Юлия Друнина - Проза (1966–1979)
Осталась ли она в живых? Сергей не мог и пытаться разыскать эту девушку, которая подставила ему свои узкие плечи тогда, когда все другие залегли под ураганным огнем, — он ничего не знал о ней…
И сколько ветеранов вспоминают теперь своих безымянных спасительниц! Невольно чувствуешь себя виноватой, когда приходится говорить человеку, что из боя его вынесла вовсе не ты…
Бинты таяли с невероятной быстротой, а наша санитарная машина опять застряла где-то во втором или третьем эшелоне.
На отбитом нами эстонском хуторе подошла ко мне взволнованная старуха. Она бережно держала раскудахтавшуюся грязно-белую квочку.
Эстонка не говорила по-русски, но все было ясно и без слов: у курицы оказалась перебитой лапка — ей, видимо, досталось во время обстрела.
Молчаливая просьба старухи не показалась мне странной. Я не принадлежу к тем, кто считает боль исключительно привилегией человека.
Но как отнесется к подобной перевязке окружившая нас пехота? Да еще при нехватке перевязочных средств?..

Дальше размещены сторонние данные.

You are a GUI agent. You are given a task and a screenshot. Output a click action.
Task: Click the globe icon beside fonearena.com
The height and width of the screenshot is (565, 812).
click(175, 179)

И тут раздался укоризненный голос пожилого бойца:
— Что же ты, дочка, над живностью измываешься?
Пожилого поддержал молодой:
— Они, городские, все такие. Без понятия.
Вслед за солистами вступил хор. Чего я не наслушалась!
На остряка, предложившего сварить из «раненой» суп, цыкнули так, что он только молча захлопал светлыми запыленными ресницами.
Я раскрыла санитарную сумку. Кто-то услужливо обстругал ножом две щепы, и я наложила квочке шину всем правилам медицины…
Вообще ко всякой живности на фронте относились нежностью. И конечно, всех приводили в восторг собаки-санитары, которые сноровисто тащили санки-волокуши с ранеными.
Правда, как только начинался обстрел, четвероногие санитары тут же останавливались, и так же сноровисто начинали окапываться. Тогда сдвинуть их с места нельзя было никакими силами. То же самое происходило и при появлении самолетов. Не только немецких, но и наших.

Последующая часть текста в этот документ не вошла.